For the question here, i.e. whether the existing study requirements work as intended, I think nematinib is the wrong example: the FDA may have "messed up " [claimant] the approval - but that seems to be due to interpretation of the study, not due to uncertainty due to limited availability of study data. Claimant and EMA judge the improvement is not large enough to outweigh the adverse side-effects, FDA judges differently: this indicates differences in weighing adverse side-effects against cancer-free survival, but not insufficient study data: they all agree that the observed improvement is significant in the statistical sense, but they disagree on whether the effect size is large enough in practice.
The claimant seems to be oncologist, so they have two immediate ways to deal with this:
- Not recommending/prescribing the drug - which they probably do, and
- Telling everyone that they think it should not be prescribed - which they do (that's how we heard of this).
Keep in mind that in larger (or more) studies smaller differences will become statistically significant, but of course the effect size needed in practice is not affected by this.
At least in the tweets, the claimant wants to see more trials. However, from a statistical point of view it doesn't make a difference whether 2 trials with 500 patients each or one trial with 1000 patients is conducted as long as all those trials are well designed and conducted.
(The mechanism and dangers in the claim are discussed in one of the a popular science book about statistics and statistical fallacies by Beck-Bornholdt and Dubben (afaik available only in German), either "Der Hund der Eier legt" or "Der Schein der Weisen" or "Mit an Wahrscheinlichkeit grenzender Sicherheit" - I don't have them here, so I cannot look up the exact quote nor the papers they refer to. In any case, these books were published 2001 - 2005, so the general problem is well known since a long time. They also propose a study design for ongoing comparison of medical treatments that avoids the ethical issue of subjecting one patient group to inefficient treatment.)
The concerns of the claimant are IMHO valid in the sense that one needs to be careful that the described situation does not arise.
However, one step further from the theoretical predictions they do would be to actually test whether the FDA does weed out placebo applications. This is in principle not difficult (scientifically), just expensive (but then, proper research is often expensive): they'd just need to take a number of placebos and go through the approval process.
Another indication that the weeding out of useless drugs does work may be gathered from the difference of possible drugs described in the literature to drugs applying for approval.
Personal statement at the end: this type of problems is not restricted to pharmaceutical industry developing inefficient drugs - it starts much earlier: there's a whole body of literature showing that scientific research practices have lead to large numbers of false-positive findings in publications in (at least) the biomedical field.

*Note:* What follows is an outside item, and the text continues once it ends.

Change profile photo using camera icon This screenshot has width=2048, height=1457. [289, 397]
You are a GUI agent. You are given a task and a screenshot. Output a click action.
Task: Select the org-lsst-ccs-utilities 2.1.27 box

For a start, see e.g. the Nature news feature Buchen: Cancer: Missing the Mark, Nature 471, 428-432 (2011), doi:10.1038/471428a or Ioannidis' seminal paper: Why Most Published Research Findings Are False, PLoS Med 2(8): e124, 2005 or Forstmeier et al,: Detecting and avoiding likely false‐positive findings – a practical guide, Biological Reviews, 92, 4, 1941-1968, 2017
Of particular interest for this question is e.g.: Begley, C. G. & Ellis, L. M. Drug development: Raise standards for preclinical cancer research. Nature, 2012, 483, 531-533
This is Amgen, i.e. pharmaceutical industry, complaining about (lack of) reliability of scientific publications.